TASK PROMPT
Would you restate the entries below exactly, keeping every line?

+-------+

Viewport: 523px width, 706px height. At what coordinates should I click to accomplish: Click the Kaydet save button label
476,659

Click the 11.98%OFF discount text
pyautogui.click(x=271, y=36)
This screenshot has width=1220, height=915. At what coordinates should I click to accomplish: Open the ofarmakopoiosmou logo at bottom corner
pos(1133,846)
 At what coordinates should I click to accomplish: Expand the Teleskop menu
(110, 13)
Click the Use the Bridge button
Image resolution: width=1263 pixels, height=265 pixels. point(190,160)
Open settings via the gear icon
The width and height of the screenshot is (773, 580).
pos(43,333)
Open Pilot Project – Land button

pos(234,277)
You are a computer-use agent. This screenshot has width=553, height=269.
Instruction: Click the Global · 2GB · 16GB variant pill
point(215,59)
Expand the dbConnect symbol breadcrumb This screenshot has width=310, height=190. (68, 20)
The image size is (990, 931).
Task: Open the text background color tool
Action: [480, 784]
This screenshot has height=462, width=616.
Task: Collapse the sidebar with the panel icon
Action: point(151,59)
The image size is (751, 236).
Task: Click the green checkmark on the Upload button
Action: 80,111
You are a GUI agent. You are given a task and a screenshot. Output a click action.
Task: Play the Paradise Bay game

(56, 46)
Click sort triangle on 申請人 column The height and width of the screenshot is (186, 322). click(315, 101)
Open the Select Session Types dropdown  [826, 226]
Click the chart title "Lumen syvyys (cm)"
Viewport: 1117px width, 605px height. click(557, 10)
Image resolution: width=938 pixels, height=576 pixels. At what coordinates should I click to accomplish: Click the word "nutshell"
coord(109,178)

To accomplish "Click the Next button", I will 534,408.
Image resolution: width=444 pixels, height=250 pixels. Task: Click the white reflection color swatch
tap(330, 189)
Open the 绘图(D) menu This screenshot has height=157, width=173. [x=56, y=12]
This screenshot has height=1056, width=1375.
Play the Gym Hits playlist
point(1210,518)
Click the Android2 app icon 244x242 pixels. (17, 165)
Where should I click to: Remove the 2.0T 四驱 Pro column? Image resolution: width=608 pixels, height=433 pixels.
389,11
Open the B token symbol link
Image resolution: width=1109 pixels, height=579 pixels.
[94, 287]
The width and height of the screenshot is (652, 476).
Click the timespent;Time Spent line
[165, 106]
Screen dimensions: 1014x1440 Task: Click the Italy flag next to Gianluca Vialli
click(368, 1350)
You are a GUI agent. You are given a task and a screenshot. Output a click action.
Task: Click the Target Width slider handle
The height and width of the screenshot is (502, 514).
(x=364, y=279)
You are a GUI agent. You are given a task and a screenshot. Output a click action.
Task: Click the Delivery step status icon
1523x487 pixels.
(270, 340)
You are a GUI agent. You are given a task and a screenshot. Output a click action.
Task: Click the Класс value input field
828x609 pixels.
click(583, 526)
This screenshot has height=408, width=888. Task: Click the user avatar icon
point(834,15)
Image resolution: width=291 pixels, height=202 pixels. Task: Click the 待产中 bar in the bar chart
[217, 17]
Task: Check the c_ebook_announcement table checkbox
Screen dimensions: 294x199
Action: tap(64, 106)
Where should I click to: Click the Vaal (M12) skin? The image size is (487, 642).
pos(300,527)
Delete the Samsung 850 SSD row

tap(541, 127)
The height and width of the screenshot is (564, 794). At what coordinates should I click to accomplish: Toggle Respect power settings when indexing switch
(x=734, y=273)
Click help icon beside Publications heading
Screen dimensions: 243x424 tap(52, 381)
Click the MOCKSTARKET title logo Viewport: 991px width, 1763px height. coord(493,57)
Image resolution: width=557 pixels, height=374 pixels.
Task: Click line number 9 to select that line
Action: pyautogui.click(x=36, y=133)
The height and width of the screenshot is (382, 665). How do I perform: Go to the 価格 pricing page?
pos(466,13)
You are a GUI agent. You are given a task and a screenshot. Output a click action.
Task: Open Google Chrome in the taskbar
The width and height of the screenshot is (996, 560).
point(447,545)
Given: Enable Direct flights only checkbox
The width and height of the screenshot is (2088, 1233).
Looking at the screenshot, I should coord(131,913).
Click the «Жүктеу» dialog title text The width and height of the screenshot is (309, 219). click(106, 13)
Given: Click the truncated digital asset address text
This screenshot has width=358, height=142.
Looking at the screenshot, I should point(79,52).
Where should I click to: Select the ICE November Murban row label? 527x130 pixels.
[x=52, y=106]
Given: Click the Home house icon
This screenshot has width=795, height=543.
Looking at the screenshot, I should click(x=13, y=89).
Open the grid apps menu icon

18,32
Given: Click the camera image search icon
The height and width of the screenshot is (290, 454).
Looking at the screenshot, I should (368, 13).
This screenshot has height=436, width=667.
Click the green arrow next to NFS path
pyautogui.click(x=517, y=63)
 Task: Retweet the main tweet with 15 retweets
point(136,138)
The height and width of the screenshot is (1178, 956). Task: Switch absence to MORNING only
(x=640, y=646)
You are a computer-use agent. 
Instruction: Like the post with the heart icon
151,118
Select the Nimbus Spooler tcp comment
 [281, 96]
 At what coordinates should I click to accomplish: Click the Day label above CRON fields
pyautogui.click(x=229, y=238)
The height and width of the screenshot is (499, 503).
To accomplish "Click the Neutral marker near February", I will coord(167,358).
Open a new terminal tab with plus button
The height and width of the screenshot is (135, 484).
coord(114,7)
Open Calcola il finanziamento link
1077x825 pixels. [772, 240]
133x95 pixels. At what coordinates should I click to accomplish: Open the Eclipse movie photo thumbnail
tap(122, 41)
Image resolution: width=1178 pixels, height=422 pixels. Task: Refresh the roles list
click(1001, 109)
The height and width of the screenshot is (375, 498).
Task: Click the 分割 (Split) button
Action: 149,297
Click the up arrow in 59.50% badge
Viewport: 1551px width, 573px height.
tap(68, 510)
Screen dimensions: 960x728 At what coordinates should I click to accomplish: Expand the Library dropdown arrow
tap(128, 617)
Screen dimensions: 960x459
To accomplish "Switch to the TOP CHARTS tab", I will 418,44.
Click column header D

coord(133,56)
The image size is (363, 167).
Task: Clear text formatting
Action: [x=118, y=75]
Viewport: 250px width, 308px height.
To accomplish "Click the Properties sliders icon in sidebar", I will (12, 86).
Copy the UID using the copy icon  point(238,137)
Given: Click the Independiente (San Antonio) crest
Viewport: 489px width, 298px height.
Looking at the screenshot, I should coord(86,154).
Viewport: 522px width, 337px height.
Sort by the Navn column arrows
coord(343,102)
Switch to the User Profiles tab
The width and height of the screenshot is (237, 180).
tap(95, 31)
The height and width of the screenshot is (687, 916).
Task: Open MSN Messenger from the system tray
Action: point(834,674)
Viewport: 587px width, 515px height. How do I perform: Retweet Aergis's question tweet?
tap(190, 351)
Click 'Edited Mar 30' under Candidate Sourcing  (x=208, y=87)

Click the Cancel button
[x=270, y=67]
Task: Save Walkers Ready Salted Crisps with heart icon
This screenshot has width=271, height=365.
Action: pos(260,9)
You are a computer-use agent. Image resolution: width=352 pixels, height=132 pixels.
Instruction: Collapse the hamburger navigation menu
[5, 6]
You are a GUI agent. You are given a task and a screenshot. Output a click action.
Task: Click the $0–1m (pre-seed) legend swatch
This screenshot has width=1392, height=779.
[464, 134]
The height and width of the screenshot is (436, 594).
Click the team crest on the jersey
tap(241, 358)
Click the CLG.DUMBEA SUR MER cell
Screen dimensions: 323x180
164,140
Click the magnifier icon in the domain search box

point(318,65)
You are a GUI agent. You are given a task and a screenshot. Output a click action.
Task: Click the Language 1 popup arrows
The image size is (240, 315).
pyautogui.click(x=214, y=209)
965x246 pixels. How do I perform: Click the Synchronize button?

+-------+

OUTPUT FOR THIS TASK
Viewport: 523px width, 706px height. At what coordinates should I click to accomplish: Click the Kaydet save button label
476,659

Click the 11.98%OFF discount text
pyautogui.click(x=271, y=36)
This screenshot has width=1220, height=915. At what coordinates should I click to accomplish: Open the ofarmakopoiosmou logo at bottom corner
pos(1133,846)
 At what coordinates should I click to accomplish: Expand the Teleskop menu
(110, 13)
Click the Use the Bridge button
Image resolution: width=1263 pixels, height=265 pixels. point(190,160)
Open settings via the gear icon
The width and height of the screenshot is (773, 580).
pos(43,333)
Open Pilot Project – Land button

pos(234,277)
You are a computer-use agent. This screenshot has width=553, height=269.
Instruction: Click the Global · 2GB · 16GB variant pill
point(215,59)
Expand the dbConnect symbol breadcrumb This screenshot has width=310, height=190. (68, 20)
The image size is (990, 931).
Task: Open the text background color tool
Action: [480, 784]
This screenshot has height=462, width=616.
Task: Collapse the sidebar with the panel icon
Action: point(151,59)
The image size is (751, 236).
Task: Click the green checkmark on the Upload button
Action: 80,111
You are a GUI agent. You are given a task and a screenshot. Output a click action.
Task: Play the Paradise Bay game

(56, 46)
Click sort triangle on 申請人 column The height and width of the screenshot is (186, 322). click(315, 101)
Open the Select Session Types dropdown  [826, 226]
Click the chart title "Lumen syvyys (cm)"
Viewport: 1117px width, 605px height. click(557, 10)
Image resolution: width=938 pixels, height=576 pixels. At what coordinates should I click to accomplish: Click the word "nutshell"
coord(109,178)

To accomplish "Click the Next button", I will 534,408.
Image resolution: width=444 pixels, height=250 pixels. Task: Click the white reflection color swatch
tap(330, 189)
Open the 绘图(D) menu This screenshot has height=157, width=173. [x=56, y=12]
This screenshot has height=1056, width=1375.
Play the Gym Hits playlist
point(1210,518)
Click the Android2 app icon 244x242 pixels. (17, 165)
Where should I click to: Remove the 2.0T 四驱 Pro column? Image resolution: width=608 pixels, height=433 pixels.
389,11
Open the B token symbol link
Image resolution: width=1109 pixels, height=579 pixels.
[94, 287]
The width and height of the screenshot is (652, 476).
Click the timespent;Time Spent line
[165, 106]
Screen dimensions: 1014x1440 Task: Click the Italy flag next to Gianluca Vialli
click(368, 1350)
You are a GUI agent. You are given a task and a screenshot. Output a click action.
Task: Click the Target Width slider handle
The height and width of the screenshot is (502, 514).
(x=364, y=279)
You are a GUI agent. You are given a task and a screenshot. Output a click action.
Task: Click the Delivery step status icon
1523x487 pixels.
(270, 340)
You are a GUI agent. You are given a task and a screenshot. Output a click action.
Task: Click the Класс value input field
828x609 pixels.
click(583, 526)
This screenshot has height=408, width=888. Task: Click the user avatar icon
point(834,15)
Image resolution: width=291 pixels, height=202 pixels. Task: Click the 待产中 bar in the bar chart
[217, 17]
Task: Check the c_ebook_announcement table checkbox
Screen dimensions: 294x199
Action: tap(64, 106)
Where should I click to: Click the Vaal (M12) skin? The image size is (487, 642).
pos(300,527)
Delete the Samsung 850 SSD row

tap(541, 127)
The height and width of the screenshot is (564, 794). At what coordinates should I click to accomplish: Toggle Respect power settings when indexing switch
(x=734, y=273)
Click help icon beside Publications heading
Screen dimensions: 243x424 tap(52, 381)
Click the MOCKSTARKET title logo Viewport: 991px width, 1763px height. coord(493,57)
Image resolution: width=557 pixels, height=374 pixels.
Task: Click line number 9 to select that line
Action: pyautogui.click(x=36, y=133)
The height and width of the screenshot is (382, 665). How do I perform: Go to the 価格 pricing page?
pos(466,13)
You are a GUI agent. You are given a task and a screenshot. Output a click action.
Task: Open Google Chrome in the taskbar
The width and height of the screenshot is (996, 560).
point(447,545)
Given: Enable Direct flights only checkbox
The width and height of the screenshot is (2088, 1233).
Looking at the screenshot, I should coord(131,913).
Click the «Жүктеу» dialog title text The width and height of the screenshot is (309, 219). click(106, 13)
Given: Click the truncated digital asset address text
This screenshot has width=358, height=142.
Looking at the screenshot, I should point(79,52).
Where should I click to: Select the ICE November Murban row label? 527x130 pixels.
[x=52, y=106]
Given: Click the Home house icon
This screenshot has width=795, height=543.
Looking at the screenshot, I should click(x=13, y=89).
Open the grid apps menu icon

18,32
Given: Click the camera image search icon
The height and width of the screenshot is (290, 454).
Looking at the screenshot, I should (368, 13).
This screenshot has height=436, width=667.
Click the green arrow next to NFS path
pyautogui.click(x=517, y=63)
 Task: Retweet the main tweet with 15 retweets
point(136,138)
The height and width of the screenshot is (1178, 956). Task: Switch absence to MORNING only
(x=640, y=646)
You are a computer-use agent. 
Instruction: Like the post with the heart icon
151,118
Select the Nimbus Spooler tcp comment
 [281, 96]
 At what coordinates should I click to accomplish: Click the Day label above CRON fields
pyautogui.click(x=229, y=238)
The height and width of the screenshot is (499, 503).
To accomplish "Click the Neutral marker near February", I will coord(167,358).
Open a new terminal tab with plus button
The height and width of the screenshot is (135, 484).
coord(114,7)
Open Calcola il finanziamento link
1077x825 pixels. [772, 240]
133x95 pixels. At what coordinates should I click to accomplish: Open the Eclipse movie photo thumbnail
tap(122, 41)
Image resolution: width=1178 pixels, height=422 pixels. Task: Refresh the roles list
click(1001, 109)
The height and width of the screenshot is (375, 498).
Task: Click the 分割 (Split) button
Action: 149,297
Click the up arrow in 59.50% badge
Viewport: 1551px width, 573px height.
tap(68, 510)
Screen dimensions: 960x728 At what coordinates should I click to accomplish: Expand the Library dropdown arrow
tap(128, 617)
Screen dimensions: 960x459
To accomplish "Switch to the TOP CHARTS tab", I will 418,44.
Click column header D

coord(133,56)
The image size is (363, 167).
Task: Clear text formatting
Action: [x=118, y=75]
Viewport: 250px width, 308px height.
To accomplish "Click the Properties sliders icon in sidebar", I will (12, 86).
Copy the UID using the copy icon  point(238,137)
Given: Click the Independiente (San Antonio) crest
Viewport: 489px width, 298px height.
Looking at the screenshot, I should coord(86,154).
Viewport: 522px width, 337px height.
Sort by the Navn column arrows
coord(343,102)
Switch to the User Profiles tab
The width and height of the screenshot is (237, 180).
tap(95, 31)
The height and width of the screenshot is (687, 916).
Task: Open MSN Messenger from the system tray
Action: point(834,674)
Viewport: 587px width, 515px height. How do I perform: Retweet Aergis's question tweet?
tap(190, 351)
Click 'Edited Mar 30' under Candidate Sourcing  (x=208, y=87)

Click the Cancel button
[x=270, y=67]
Task: Save Walkers Ready Salted Crisps with heart icon
This screenshot has width=271, height=365.
Action: pos(260,9)
You are a computer-use agent. Image resolution: width=352 pixels, height=132 pixels.
Instruction: Collapse the hamburger navigation menu
[5, 6]
You are a GUI agent. You are given a task and a screenshot. Output a click action.
Task: Click the $0–1m (pre-seed) legend swatch
This screenshot has width=1392, height=779.
[464, 134]
The height and width of the screenshot is (436, 594).
Click the team crest on the jersey
tap(241, 358)
Click the CLG.DUMBEA SUR MER cell
Screen dimensions: 323x180
164,140
Click the magnifier icon in the domain search box

point(318,65)
You are a GUI agent. You are given a task and a screenshot. Output a click action.
Task: Click the Language 1 popup arrows
The image size is (240, 315).
pyautogui.click(x=214, y=209)
965x246 pixels. How do I perform: Click the Synchronize button?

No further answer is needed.